Thinking of Trying Menstrual Cups? Here's 3 Reasons Why You Should

Easy, affordable, and supporting the people who actually use them, these silicone cups can (and will!) change your life.

Thinking of Trying Menstrual Cups? Here's 3 Reasons Why You Should

As I write this, I'm laying flat on my couch, using a kitten as a hot water bottle, going commando in my favorite, cutest leggings. Oh, and did I mention I'm on my period?

How do I dare?? The short answer: a menstrual cup.

The waste generated by pads and tampons has worried me since my first period, and I spent my teens and early twenties trying not to feel too bad about it. The average woman can use as many as 10,4000 tampons in her lifetime, though, so its hard not to feel guilty from time to time. Which is a shame, since its not like we ladies can help it.

This was the main reason I was driven to try a menstrual cup for the first time. The idea of a mess-free, waste-free period was so exciting! But there are other ways a purple silicone cup has made my life so much better.

1. They're super easy to use.

I'm squeamish and ultra-sensitive, so I've never cared for tampons. They say you're not supposed to feel the tampon; but the first time I ever used one, if felt like I was sitting on a stick. I couldn't wait to get rid of it.

If you're used to tampons, using a cup is just as simple. Instead of using an applicator, you fold the cup and insert it with your fingers—if you use applicator-less tampons, you're ahead of the game! The cup uses suction to form to the vaginal wall, keeping fluids within the cup, preventing leaks and TSS.

As with anything, it comes with a learning curve, but its easy to get a hold of. My recommendation is to get used to the idea of... well, spelunking. Its useful to check the suction seal, to make sure the cup has fully opened. Otherwise, you can end up with a nasty, and discouraging surprise.
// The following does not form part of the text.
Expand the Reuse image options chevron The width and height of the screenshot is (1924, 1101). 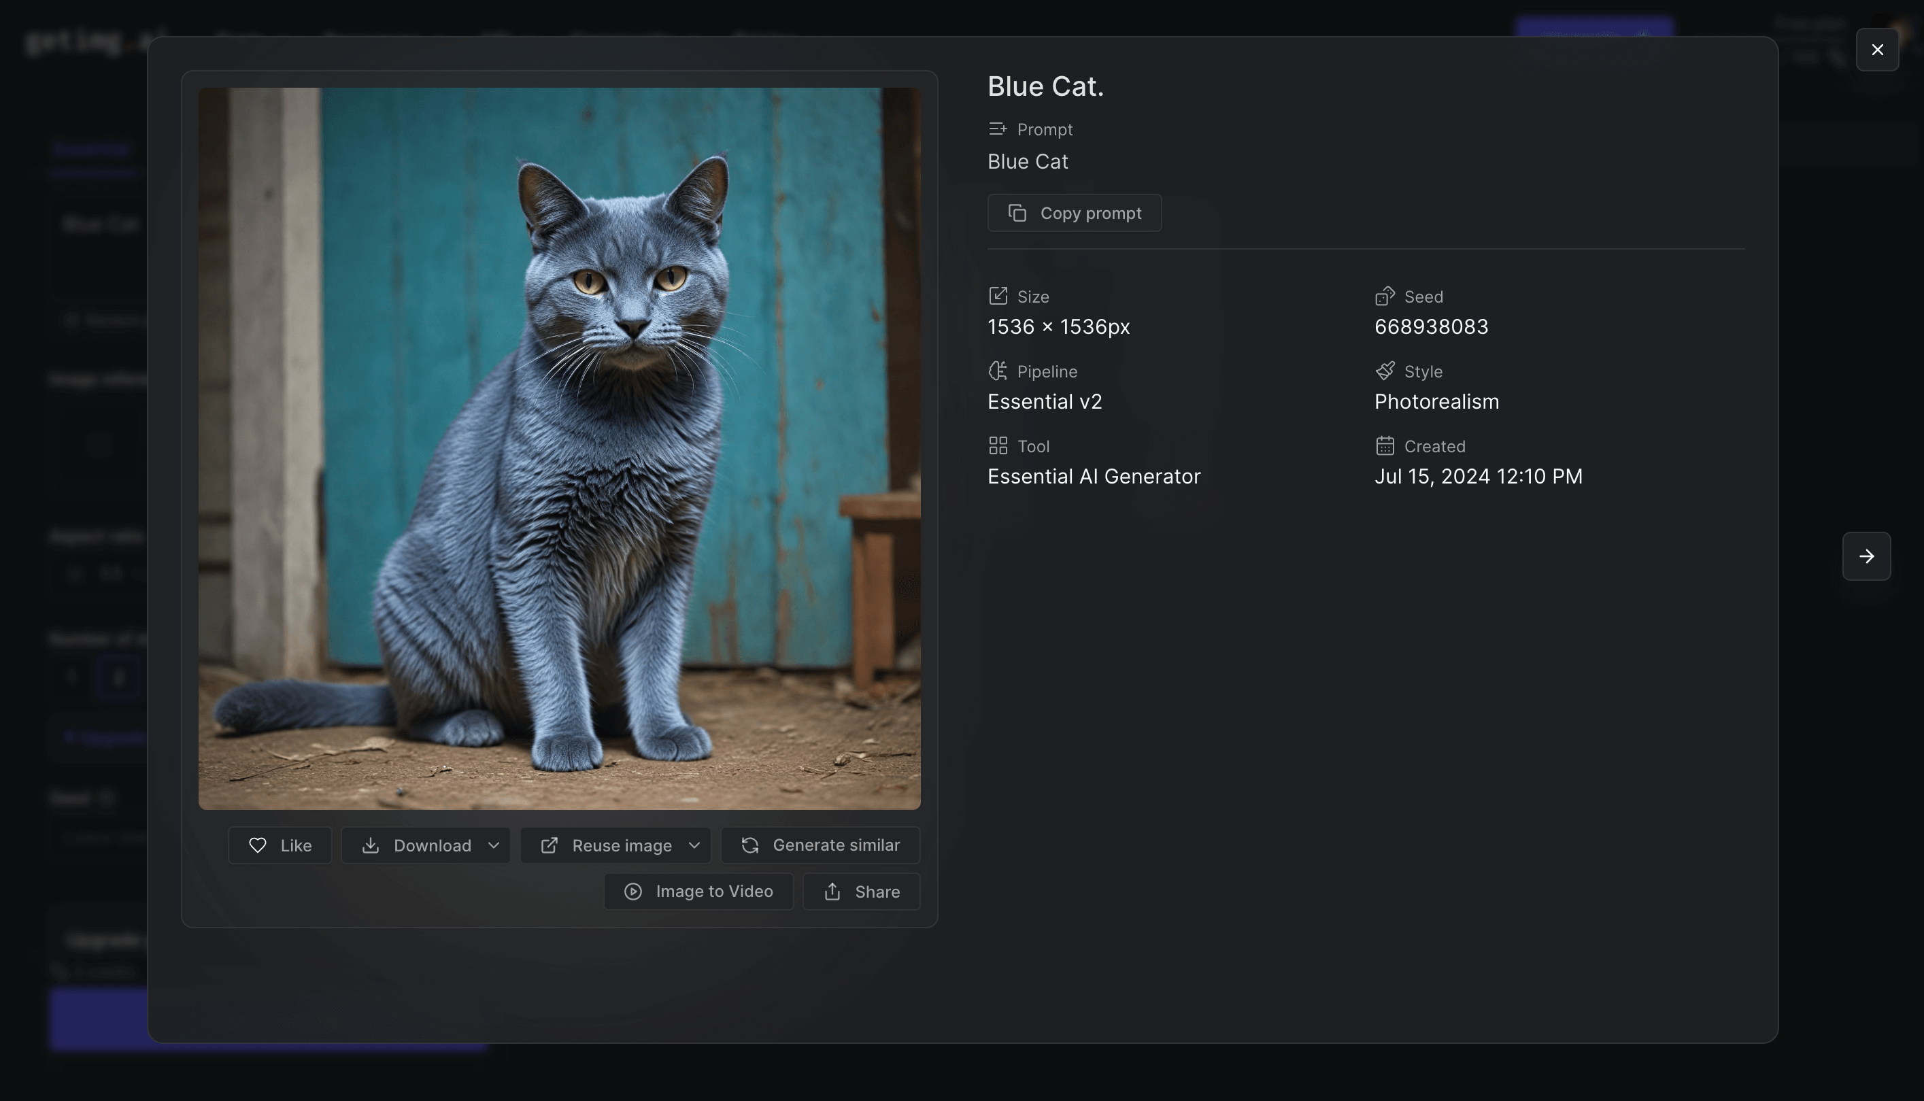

My advice is to not give up, and practice using the cup before your period starts.

The best part for me is that you seriously CANNOT feel these things. The first time I tried a cup, I couldn't believe the difference! Unlike a stick of compressed cotton, the silicone molds to your body, and moves as you move. You can sit, stand, run, swim, and do yoga on your period, and forget for a while that you're on it at all!

2. They're cheaper than you think.

When I first started looking into these little marvels, the top results were out of my price range. Lily Cup, Luna Cup, and Diva Cup are some of the best selling brands - costing upwards of $40 for a single cup! If you're like me, you're probably wary of spending so much cash for a product you aren't even sure you'll like. I wondered what to do about this...
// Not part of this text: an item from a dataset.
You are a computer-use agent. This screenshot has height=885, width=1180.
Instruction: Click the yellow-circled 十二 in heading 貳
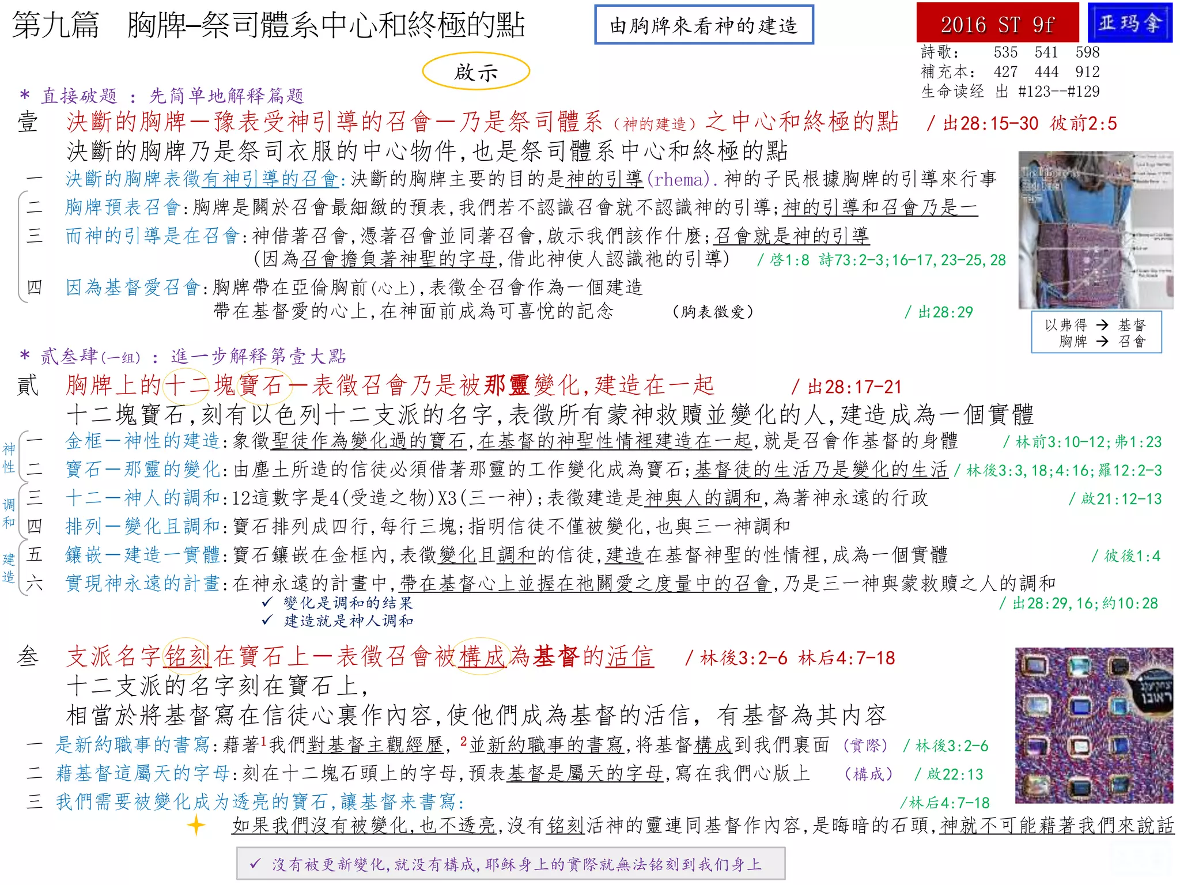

Then, on a whim, I did a search on the Wish app and found TONS of medical grade cups for only a dollar a piece! With shipping, my cup only cost about five bucks. Wish has never failed me before, and it really came through on this one.

This is a great solution if you're curious, but don't want to shill out all that money on something that might not be right for you. These $1 cups come in at least two sizes and a rainbow of colors, and handle just like the branded ones.
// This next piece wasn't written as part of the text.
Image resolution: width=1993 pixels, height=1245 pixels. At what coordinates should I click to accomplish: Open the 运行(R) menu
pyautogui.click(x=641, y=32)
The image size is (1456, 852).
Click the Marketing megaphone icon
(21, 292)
The only downsides I've seen are that the silicone, while medical grade, does seem to stain after a few cycles, and doesn't come with a case or a bag to store it in while not in use. Neither issue takes away from its effectiveness.

However, once you've given the cheap on a shot an fallen in love with it, you'll find yourself wanting to buy a $40 cup, because...

3. They are made by women, for women.

Brands like Always, StayFree, and Kotex make safe, clean periods possible for women all over the world. If you Google search for the people in charge though, you don't even get a person. Proctor and Gamble, Johnson and Johnson, and Unileiver, respectively, simply produce the products under those brands. And only one of these corporations is run by a woman at all.

Meanwhile, there's Karin Kohler (MeLuna), Celine Saliba (Fleurcup), Julie Weigaard Kjaer (Ruby Cup), Carinne Chambers-Saini (Diva Cup), Heli Kurjanen (Lunette), and I could just go on and on. The people making most menstrual cups are the same ones who actually need and use them. The way it should be.

I spent a good deal of time looking these fine ladies up. What really seems to unite them all in mission is the simple fact that females menstrate, and that its more of a hassel than it needs to be, and the time has come to change that. Thus, they've founded companies making a product that will improve all our lives.

By the way, Ruby Cup has a Buy One, Give One program—buy a Ruby Cup, they donate one to a woman or girl in a developing country. Here's a link to their page - its awesome.

And there are many, many more reasons you will find that this simple change will improve your life. Do your research, take the quizzes, and learn all about them. If its vlogs you're into, check out Precious Stars Pads and Put A Cup In It, both available on Youtube. Both these vlogs were SO helpful to me in the beginning, and I know you will find them helpful, too.